-- Consigne --
D'après le texte sur Tartuffe, quel est le second geste de Tartuffe lors de son entrée en scène ?

-- Texte fourni --
^^^^^^^^^^^^^^^^

Instruit par son garçon, qui dans tout l'imitait,
Et de son indigence, et de ce qu'il était,
Je lui faisais des dons; mais avec modestie
Il me voulait toujours en rendre une partie.
«C'est trop, me disait-il, c'est trop de la moitié;
Je ne mérite pas de vous faire pitié;»
Et quand je refusais de le vouloir reprendre,
Aux pauvres, à mes yeux, il allait le répandre...

Mélange de fierté décente et d'humilité chrétienne, Tartuffe a donc pu apparaître à Orgon bien moins comme un mendiant que comme une façon de bon Monsieur de la Société de Saint-Vincent-de-Paul (excusez cet anachronisme), intermédiaire de bonne volonté entre les personnes pieuses et les pauvres. Et ces mots: «À mes yeux, il allait le répandre», peuvent bien nous faire sourire: là où nous voyons l'ostentation du personnage, Orgon n'a vu que son ombrageuse délicatesse... Oui, je conçois de plus en plus qu'il se soit laissé prendre.

Ceci nous amène à la scène où Tartuffe fait son entrée. Son second geste, le mouchoir tendu à Dorine, me paraît très conforme au caractère qu'il a ou qu'il se donne, et au rôle qu'il joue dans la maison. Et même, si j'ose dire toute ma pensée, lorsque Dorine répond:

Vous êtes donc bien tendre à la tentation,
Et la chair sur vos sens fait grande impression?

cela est sans doute fort plaisant; mais enfin pourquoi Dorine, pourquoi les femmes montrent-elles leur sein nu, si ce n'est en effet pour «faire impression sur nos sens»? Ou si ce n'est pas cela qu'elles veulent «en étalant leurs charmes», que diable veulent-elles donc? Il se pourrait, ici, que la réplique de la servante ne fût pas non plus sans «tartufferie». Car il n'est pas nécessaire d'être dévot pour être hypocrite. L'argument de Dorine, c'est l'argument commode qu'on a coutume d'opposer aux gens que scandalisent la lubricité d'un livre ou l'immodestie d'une œuvre d'art; l'argument dont les chroniqueurs badins et les auteurs de revues accablent l'honorable M. Bérenger: «C'est vous qui êtes dégoûtant; et ce que vous voyez là, c'est vous qui l'y mettez.» Les bons apôtres! Vrai, j'aime mieux l'impureté franche et qui avoue.

^^^^^^^^^^^^^^^^

-- Données extraites --
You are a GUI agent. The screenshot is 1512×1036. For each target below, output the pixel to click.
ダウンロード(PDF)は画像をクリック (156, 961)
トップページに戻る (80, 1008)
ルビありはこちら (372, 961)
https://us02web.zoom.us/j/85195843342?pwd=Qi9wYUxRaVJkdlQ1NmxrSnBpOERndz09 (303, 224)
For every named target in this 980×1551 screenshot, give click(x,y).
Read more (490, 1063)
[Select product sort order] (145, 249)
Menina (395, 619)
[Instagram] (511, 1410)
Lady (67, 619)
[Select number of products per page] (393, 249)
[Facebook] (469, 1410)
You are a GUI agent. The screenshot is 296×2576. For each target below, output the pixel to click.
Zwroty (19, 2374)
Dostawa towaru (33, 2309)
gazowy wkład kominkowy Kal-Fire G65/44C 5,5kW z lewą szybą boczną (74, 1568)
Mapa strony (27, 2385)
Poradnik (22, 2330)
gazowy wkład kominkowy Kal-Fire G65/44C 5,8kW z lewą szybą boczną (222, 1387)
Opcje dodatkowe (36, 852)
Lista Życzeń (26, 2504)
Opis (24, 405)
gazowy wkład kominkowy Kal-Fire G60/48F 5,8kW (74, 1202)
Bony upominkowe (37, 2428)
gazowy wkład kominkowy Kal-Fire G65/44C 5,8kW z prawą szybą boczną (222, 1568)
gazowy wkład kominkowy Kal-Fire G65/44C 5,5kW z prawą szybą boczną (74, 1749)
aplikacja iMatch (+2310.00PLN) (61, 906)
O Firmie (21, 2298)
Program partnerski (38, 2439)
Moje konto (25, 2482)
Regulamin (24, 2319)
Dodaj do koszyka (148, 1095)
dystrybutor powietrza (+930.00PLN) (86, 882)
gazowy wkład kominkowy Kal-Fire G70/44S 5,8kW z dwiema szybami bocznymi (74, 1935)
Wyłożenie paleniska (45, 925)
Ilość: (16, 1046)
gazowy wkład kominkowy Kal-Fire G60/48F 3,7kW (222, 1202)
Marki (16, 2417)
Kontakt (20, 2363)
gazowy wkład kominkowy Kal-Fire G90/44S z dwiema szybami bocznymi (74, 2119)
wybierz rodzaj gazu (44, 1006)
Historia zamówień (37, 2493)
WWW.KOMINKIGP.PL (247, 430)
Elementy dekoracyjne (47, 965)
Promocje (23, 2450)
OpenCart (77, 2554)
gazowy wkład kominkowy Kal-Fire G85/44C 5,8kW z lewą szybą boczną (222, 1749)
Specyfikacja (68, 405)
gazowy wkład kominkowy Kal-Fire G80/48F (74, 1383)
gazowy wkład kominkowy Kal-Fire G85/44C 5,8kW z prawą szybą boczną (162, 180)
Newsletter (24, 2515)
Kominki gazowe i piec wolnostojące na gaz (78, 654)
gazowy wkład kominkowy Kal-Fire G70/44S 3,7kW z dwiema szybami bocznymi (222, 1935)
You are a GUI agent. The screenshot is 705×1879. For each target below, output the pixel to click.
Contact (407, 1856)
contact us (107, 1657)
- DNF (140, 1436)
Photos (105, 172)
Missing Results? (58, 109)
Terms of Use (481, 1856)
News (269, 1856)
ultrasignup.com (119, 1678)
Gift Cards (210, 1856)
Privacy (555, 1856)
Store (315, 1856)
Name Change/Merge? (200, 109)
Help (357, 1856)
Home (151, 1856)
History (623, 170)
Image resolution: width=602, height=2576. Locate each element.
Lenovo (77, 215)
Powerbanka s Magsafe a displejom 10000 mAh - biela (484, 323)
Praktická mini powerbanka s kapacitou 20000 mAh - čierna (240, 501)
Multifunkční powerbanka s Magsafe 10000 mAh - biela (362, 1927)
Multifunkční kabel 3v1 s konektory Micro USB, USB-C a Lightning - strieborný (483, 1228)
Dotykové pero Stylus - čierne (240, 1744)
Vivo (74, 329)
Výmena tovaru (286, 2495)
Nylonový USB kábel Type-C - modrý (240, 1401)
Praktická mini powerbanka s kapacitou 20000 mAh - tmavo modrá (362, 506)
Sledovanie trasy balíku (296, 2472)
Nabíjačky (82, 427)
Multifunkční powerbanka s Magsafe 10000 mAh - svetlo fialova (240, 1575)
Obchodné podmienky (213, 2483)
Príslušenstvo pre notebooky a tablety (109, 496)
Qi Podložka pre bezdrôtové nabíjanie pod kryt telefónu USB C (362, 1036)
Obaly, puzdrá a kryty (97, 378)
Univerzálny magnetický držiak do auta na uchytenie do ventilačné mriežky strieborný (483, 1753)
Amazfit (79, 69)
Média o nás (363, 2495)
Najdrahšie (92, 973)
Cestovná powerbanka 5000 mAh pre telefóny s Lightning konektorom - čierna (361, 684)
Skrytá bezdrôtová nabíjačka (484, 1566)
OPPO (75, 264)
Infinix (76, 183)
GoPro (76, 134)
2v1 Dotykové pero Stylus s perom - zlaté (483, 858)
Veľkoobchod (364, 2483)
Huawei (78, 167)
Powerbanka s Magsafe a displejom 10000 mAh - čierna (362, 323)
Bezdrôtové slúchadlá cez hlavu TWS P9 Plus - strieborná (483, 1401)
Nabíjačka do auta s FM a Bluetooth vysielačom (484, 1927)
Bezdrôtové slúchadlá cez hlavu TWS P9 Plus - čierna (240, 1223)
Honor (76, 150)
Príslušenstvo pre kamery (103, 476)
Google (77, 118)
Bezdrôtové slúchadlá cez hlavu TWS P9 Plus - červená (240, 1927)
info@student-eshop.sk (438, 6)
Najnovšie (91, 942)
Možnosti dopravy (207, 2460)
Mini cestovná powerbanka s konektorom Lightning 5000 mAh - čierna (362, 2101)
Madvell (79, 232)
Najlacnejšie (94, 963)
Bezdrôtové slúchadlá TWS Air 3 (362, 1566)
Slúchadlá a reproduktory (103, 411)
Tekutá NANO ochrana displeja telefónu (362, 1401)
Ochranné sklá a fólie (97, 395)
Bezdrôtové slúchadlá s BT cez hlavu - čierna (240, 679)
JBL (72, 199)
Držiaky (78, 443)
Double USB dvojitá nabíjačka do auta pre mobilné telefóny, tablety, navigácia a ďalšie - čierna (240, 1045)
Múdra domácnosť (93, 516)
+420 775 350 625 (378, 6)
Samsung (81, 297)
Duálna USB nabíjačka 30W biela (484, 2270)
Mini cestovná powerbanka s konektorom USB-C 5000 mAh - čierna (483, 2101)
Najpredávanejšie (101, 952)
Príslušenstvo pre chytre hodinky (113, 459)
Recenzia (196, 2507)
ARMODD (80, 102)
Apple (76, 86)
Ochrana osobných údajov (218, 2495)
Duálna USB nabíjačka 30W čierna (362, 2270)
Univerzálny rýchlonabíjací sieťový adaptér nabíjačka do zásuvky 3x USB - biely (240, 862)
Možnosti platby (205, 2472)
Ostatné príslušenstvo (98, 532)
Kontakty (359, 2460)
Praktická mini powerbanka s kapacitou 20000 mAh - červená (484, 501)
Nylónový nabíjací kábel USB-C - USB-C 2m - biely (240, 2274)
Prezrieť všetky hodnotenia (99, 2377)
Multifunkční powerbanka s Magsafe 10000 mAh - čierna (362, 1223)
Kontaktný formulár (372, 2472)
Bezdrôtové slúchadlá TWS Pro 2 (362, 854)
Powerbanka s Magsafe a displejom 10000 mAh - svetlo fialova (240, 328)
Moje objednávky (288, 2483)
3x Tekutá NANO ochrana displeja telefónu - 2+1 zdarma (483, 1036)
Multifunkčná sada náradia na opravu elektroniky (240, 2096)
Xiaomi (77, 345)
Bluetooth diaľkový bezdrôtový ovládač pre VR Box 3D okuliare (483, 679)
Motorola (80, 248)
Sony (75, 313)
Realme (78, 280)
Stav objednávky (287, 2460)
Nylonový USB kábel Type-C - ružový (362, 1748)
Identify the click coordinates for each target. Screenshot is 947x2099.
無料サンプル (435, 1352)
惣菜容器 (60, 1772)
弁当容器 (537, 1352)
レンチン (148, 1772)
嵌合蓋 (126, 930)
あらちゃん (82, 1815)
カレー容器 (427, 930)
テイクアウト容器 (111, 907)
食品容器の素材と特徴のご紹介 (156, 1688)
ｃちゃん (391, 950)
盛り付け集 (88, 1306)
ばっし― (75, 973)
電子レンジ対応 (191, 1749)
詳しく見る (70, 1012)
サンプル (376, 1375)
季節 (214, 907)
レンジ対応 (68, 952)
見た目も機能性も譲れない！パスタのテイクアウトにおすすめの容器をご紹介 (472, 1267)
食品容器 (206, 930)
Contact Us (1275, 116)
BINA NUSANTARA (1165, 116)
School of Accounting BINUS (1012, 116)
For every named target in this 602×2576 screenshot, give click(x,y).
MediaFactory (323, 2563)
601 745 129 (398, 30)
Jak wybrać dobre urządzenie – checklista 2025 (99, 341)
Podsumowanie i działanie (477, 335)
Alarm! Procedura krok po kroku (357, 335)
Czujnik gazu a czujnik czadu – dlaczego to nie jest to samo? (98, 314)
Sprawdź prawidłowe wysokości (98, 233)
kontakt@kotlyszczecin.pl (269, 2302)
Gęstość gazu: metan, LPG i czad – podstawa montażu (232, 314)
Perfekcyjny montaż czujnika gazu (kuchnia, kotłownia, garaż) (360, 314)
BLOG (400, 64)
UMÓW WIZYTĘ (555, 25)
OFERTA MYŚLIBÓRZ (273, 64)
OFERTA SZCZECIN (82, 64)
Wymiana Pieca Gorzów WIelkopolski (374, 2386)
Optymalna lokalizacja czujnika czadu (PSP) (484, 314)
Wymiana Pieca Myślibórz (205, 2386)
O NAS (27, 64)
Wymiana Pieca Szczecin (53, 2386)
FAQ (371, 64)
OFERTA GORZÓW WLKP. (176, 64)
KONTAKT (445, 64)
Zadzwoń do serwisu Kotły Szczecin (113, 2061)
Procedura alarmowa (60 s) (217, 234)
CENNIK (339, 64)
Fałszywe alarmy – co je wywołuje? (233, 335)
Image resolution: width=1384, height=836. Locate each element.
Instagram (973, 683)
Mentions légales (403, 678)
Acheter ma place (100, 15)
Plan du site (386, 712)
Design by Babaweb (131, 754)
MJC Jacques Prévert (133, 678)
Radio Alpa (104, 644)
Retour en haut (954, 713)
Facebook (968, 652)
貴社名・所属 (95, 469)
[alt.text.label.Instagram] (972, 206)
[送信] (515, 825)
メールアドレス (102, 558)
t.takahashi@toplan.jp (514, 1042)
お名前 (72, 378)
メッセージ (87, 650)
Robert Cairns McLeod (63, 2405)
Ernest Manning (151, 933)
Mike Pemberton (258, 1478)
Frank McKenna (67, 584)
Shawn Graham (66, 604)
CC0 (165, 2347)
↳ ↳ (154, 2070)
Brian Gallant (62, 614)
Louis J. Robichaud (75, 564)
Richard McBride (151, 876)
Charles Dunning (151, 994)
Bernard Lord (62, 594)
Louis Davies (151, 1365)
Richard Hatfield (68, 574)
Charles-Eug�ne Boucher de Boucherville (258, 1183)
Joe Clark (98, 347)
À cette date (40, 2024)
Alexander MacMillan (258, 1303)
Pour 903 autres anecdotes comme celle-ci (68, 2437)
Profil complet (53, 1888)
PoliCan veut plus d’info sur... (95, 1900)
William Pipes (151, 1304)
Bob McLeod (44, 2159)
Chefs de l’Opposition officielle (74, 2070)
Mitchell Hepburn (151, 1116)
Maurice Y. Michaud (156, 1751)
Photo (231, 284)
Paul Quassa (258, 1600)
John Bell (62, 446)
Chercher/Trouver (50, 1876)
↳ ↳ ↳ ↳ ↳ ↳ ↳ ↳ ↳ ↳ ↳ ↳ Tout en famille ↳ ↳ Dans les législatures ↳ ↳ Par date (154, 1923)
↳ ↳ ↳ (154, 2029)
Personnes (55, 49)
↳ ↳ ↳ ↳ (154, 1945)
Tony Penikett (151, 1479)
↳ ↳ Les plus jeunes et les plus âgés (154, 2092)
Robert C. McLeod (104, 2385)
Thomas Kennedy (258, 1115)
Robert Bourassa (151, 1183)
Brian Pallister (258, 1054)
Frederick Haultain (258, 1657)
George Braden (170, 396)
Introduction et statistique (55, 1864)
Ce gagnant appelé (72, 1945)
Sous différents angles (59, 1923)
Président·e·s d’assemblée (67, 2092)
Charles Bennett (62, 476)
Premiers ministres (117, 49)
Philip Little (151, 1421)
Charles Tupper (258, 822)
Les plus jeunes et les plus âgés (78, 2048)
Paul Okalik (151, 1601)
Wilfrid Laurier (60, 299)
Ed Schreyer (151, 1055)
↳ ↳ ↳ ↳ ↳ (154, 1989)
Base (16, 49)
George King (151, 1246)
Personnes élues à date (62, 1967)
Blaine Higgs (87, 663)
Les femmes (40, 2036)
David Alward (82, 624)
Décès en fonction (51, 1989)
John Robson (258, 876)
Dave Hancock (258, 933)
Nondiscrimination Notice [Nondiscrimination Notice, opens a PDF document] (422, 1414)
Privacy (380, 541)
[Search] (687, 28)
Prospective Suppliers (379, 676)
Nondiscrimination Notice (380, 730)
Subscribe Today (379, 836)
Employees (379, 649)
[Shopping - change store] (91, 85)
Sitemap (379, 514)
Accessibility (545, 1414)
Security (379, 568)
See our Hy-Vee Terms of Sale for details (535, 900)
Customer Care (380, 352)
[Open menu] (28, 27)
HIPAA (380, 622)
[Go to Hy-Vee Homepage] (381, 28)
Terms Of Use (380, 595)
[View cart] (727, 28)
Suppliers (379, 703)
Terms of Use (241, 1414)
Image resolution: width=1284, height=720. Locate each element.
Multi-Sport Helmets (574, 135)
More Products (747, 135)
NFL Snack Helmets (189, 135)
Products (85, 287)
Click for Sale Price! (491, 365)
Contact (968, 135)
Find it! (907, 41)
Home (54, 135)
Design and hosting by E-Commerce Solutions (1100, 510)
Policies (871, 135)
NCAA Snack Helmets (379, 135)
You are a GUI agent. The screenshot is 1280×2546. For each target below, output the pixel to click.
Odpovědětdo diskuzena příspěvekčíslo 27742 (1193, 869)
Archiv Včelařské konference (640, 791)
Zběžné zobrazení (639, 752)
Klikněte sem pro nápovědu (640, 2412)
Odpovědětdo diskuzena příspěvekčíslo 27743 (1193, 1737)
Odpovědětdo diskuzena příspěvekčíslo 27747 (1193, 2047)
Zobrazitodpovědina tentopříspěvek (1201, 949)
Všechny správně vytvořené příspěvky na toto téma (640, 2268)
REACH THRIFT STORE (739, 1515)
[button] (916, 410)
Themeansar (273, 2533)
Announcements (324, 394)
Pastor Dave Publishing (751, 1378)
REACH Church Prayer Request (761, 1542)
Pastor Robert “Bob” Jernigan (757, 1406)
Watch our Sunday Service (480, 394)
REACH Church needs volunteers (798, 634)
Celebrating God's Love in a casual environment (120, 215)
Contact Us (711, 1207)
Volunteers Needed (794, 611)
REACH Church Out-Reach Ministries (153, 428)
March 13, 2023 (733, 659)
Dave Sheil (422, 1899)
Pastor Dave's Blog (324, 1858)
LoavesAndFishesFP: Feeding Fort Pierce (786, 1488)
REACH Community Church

^^^^^^^^^^^^^^^^

-- Réponse --
Il tend un mouchoir à Dorine.